:: Provided data ::
= Beginning of Section =

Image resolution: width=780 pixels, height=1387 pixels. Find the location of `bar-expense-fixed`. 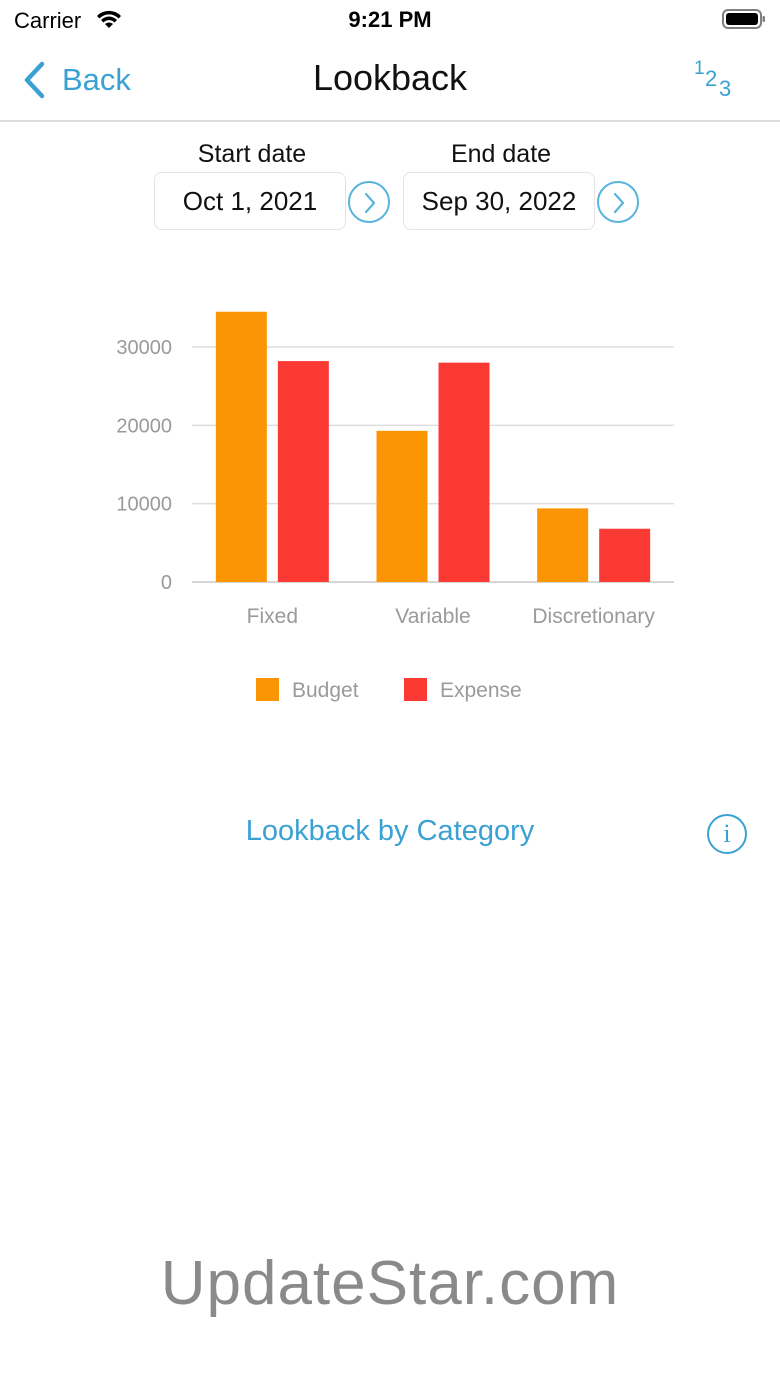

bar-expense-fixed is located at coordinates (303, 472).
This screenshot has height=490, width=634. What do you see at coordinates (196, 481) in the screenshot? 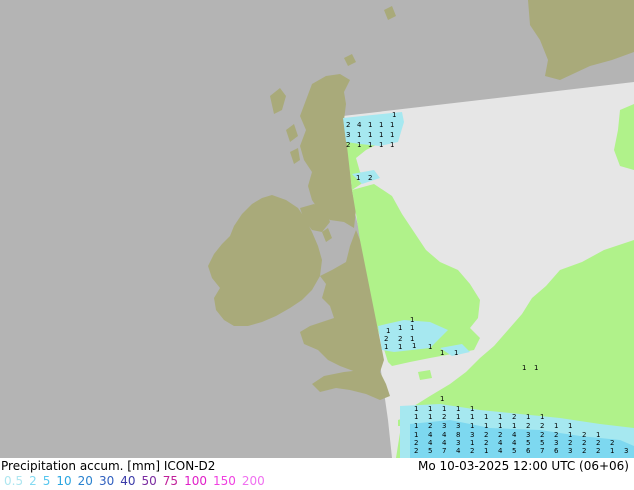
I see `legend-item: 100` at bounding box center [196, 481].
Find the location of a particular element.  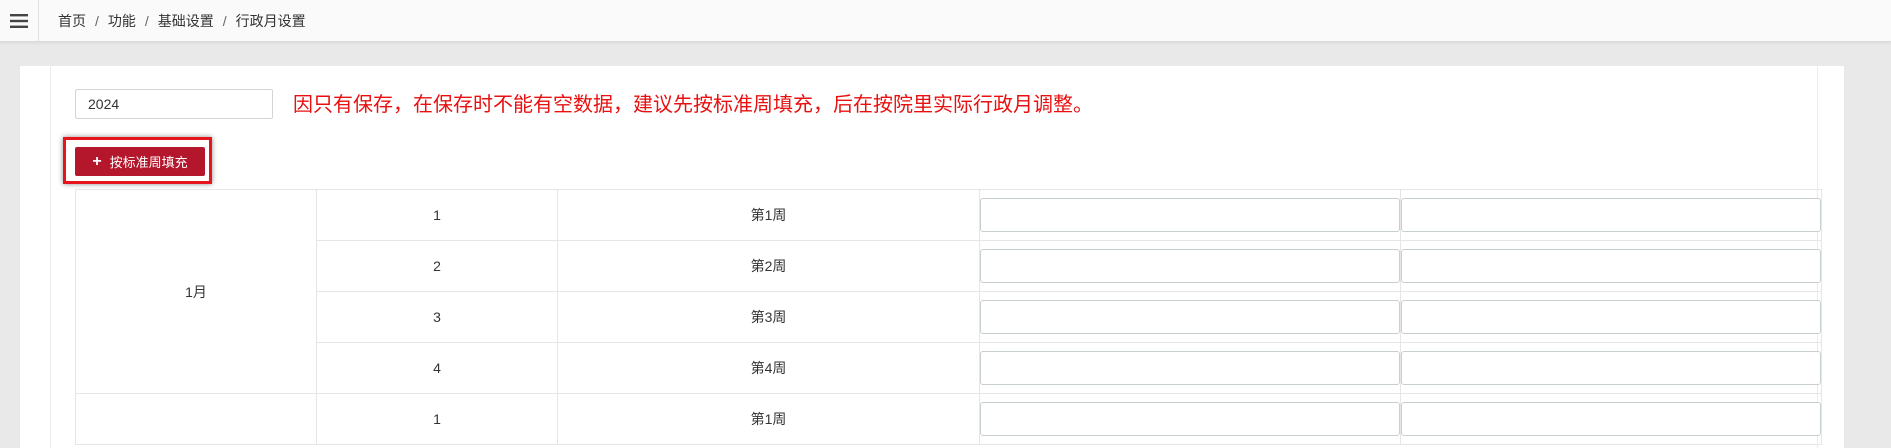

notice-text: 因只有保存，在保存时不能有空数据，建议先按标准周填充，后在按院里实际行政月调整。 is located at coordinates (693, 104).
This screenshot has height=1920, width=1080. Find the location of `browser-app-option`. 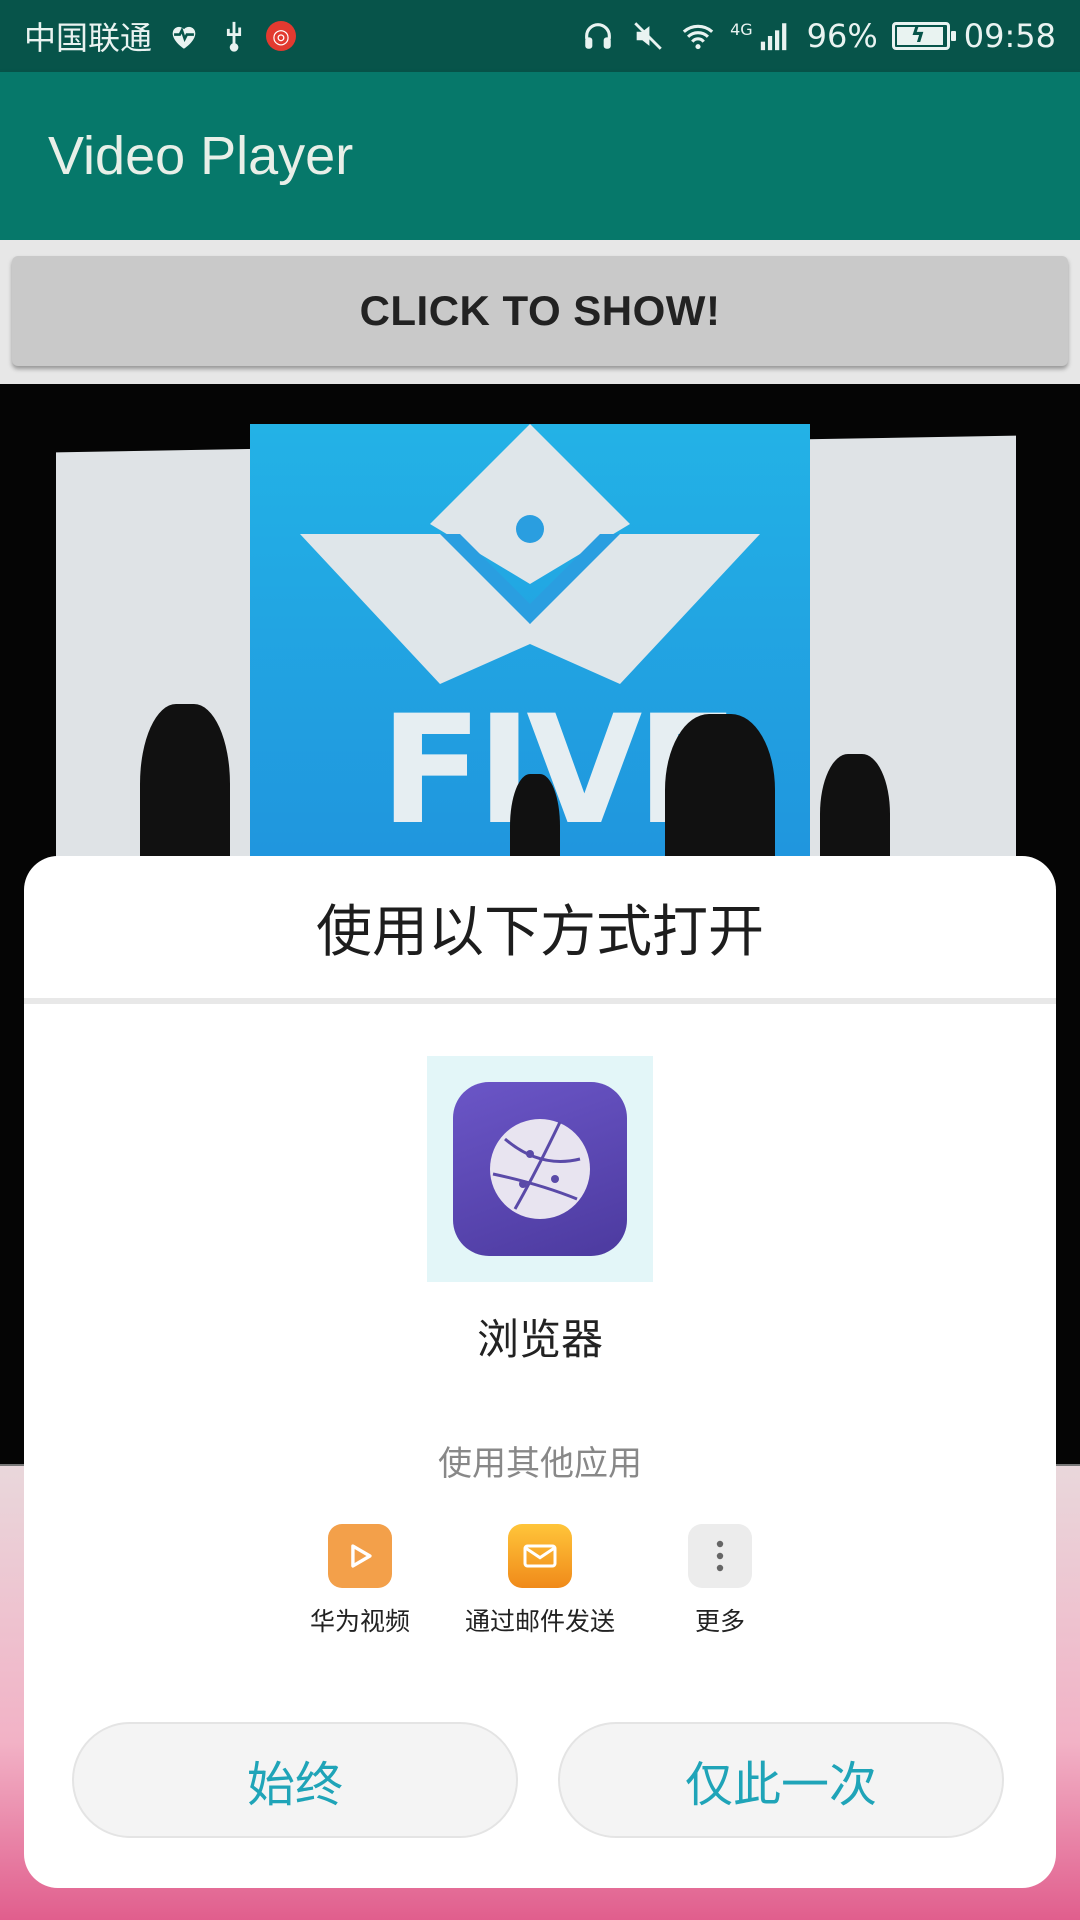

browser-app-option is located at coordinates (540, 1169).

= End of Section =
= Beginning of Section =

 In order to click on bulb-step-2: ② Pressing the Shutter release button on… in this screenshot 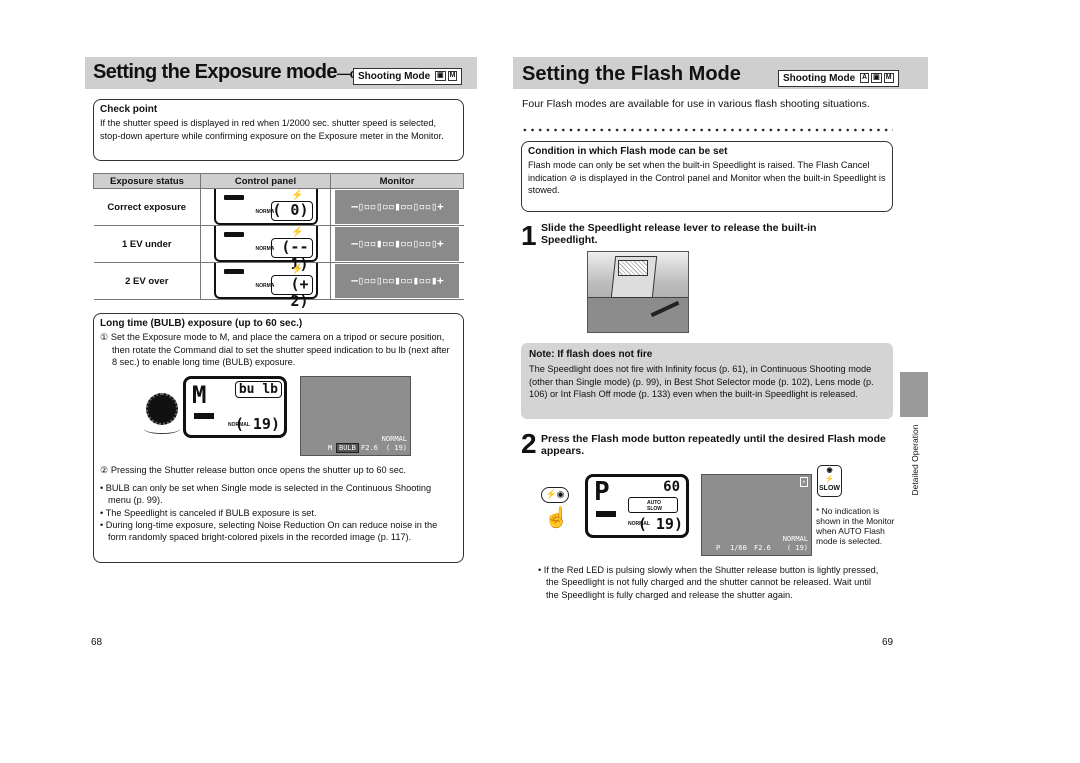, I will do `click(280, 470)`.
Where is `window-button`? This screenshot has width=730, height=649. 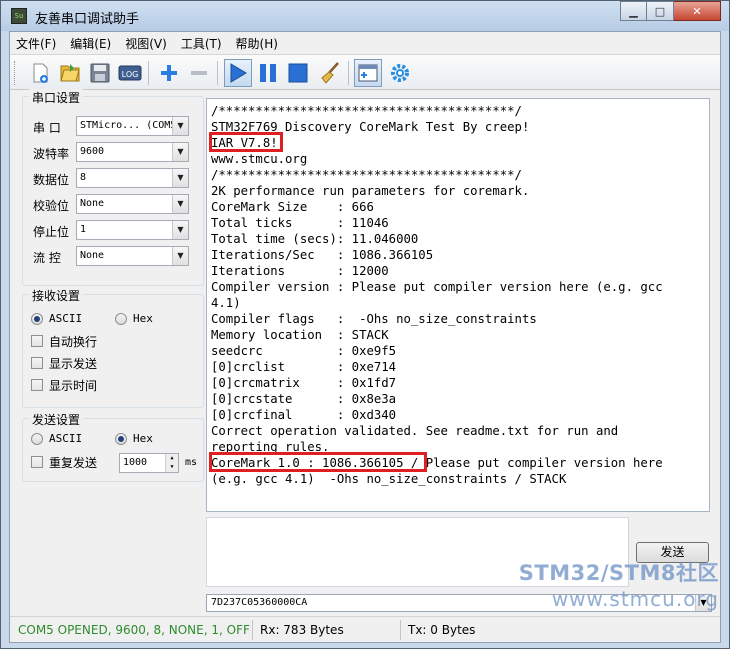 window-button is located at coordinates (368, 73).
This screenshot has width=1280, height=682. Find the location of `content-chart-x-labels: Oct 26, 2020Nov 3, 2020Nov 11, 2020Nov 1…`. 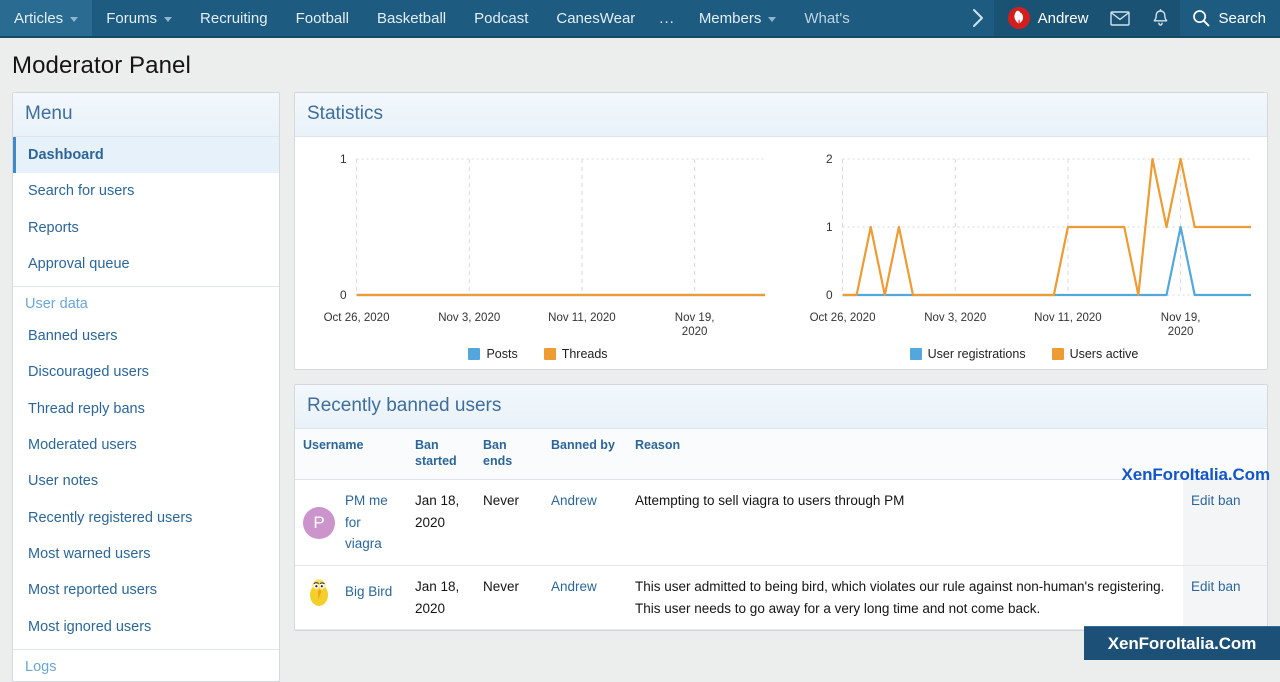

= End of Section =
= Beginning of Section =

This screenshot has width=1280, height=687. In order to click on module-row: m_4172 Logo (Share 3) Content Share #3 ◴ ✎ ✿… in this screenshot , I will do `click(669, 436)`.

= End of Section =

:: To do ::
Repeat the rows starting at the line containing "Image resolution: width=780" and ending at the line containing "browser-app-option is located", both included, with the pictures omitted.

:: Answer box ::
Image resolution: width=780 pixels, height=1387 pixels. Find the location of `bar-expense-fixed`. 

bar-expense-fixed is located at coordinates (303, 472).
This screenshot has height=490, width=634. What do you see at coordinates (196, 481) in the screenshot? 
I see `legend-item: 100` at bounding box center [196, 481].
Find the location of a particular element.  

notice-text: 因只有保存，在保存时不能有空数据，建议先按标准周填充，后在按院里实际行政月调整。 is located at coordinates (693, 104).
This screenshot has height=1920, width=1080. Find the location of `browser-app-option`. 

browser-app-option is located at coordinates (540, 1169).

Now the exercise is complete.